Stored data entries:

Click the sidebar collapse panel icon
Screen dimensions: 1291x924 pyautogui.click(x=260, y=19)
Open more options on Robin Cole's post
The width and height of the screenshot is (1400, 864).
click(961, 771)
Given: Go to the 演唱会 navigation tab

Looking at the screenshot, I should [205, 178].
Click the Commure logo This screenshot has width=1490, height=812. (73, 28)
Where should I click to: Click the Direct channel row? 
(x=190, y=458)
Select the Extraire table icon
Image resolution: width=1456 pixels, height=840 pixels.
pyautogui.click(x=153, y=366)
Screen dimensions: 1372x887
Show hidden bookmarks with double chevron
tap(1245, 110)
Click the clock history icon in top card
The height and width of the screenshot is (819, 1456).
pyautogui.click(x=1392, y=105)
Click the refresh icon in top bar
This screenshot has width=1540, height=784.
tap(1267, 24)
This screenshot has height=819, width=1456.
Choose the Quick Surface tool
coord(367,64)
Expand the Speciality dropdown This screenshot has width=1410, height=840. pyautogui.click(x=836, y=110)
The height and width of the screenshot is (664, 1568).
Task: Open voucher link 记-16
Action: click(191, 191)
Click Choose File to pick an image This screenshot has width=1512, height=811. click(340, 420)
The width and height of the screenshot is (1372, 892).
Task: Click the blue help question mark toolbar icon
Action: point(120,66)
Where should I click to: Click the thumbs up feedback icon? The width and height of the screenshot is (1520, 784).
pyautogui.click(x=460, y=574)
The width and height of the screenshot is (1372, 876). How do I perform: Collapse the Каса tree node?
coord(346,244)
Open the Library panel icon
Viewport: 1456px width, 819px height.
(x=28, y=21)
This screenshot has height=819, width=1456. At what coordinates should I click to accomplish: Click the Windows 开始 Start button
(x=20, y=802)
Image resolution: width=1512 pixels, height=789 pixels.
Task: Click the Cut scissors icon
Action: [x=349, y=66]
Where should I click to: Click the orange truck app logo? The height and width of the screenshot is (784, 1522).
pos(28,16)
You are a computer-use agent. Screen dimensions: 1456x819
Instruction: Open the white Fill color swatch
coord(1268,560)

Exercise requirements —
All of the data above needs to be transcribed verbatim.

Written solution —
Click the sidebar collapse panel icon
Screen dimensions: 1291x924 pyautogui.click(x=260, y=19)
Open more options on Robin Cole's post
The width and height of the screenshot is (1400, 864).
click(961, 771)
Given: Go to the 演唱会 navigation tab

Looking at the screenshot, I should [205, 178].
Click the Commure logo This screenshot has width=1490, height=812. (73, 28)
Where should I click to: Click the Direct channel row? 
(x=190, y=458)
Select the Extraire table icon
Image resolution: width=1456 pixels, height=840 pixels.
pyautogui.click(x=153, y=366)
Screen dimensions: 1372x887
Show hidden bookmarks with double chevron
tap(1245, 110)
Click the clock history icon in top card
The height and width of the screenshot is (819, 1456).
pyautogui.click(x=1392, y=105)
Click the refresh icon in top bar
This screenshot has width=1540, height=784.
tap(1267, 24)
This screenshot has height=819, width=1456.
Choose the Quick Surface tool
coord(367,64)
Expand the Speciality dropdown This screenshot has width=1410, height=840. pyautogui.click(x=836, y=110)
The height and width of the screenshot is (664, 1568).
Task: Open voucher link 记-16
Action: click(191, 191)
Click Choose File to pick an image This screenshot has width=1512, height=811. click(340, 420)
The width and height of the screenshot is (1372, 892).
Task: Click the blue help question mark toolbar icon
Action: point(120,66)
Where should I click to: Click the thumbs up feedback icon? The width and height of the screenshot is (1520, 784).
pyautogui.click(x=460, y=574)
The width and height of the screenshot is (1372, 876). How do I perform: Collapse the Каса tree node?
coord(346,244)
Open the Library panel icon
Viewport: 1456px width, 819px height.
(x=28, y=21)
This screenshot has height=819, width=1456. At what coordinates should I click to accomplish: Click the Windows 开始 Start button
(x=20, y=802)
Image resolution: width=1512 pixels, height=789 pixels.
Task: Click the Cut scissors icon
Action: [x=349, y=66]
Where should I click to: Click the orange truck app logo? The height and width of the screenshot is (784, 1522).
pos(28,16)
You are a computer-use agent. Screen dimensions: 1456x819
Instruction: Open the white Fill color swatch
coord(1268,560)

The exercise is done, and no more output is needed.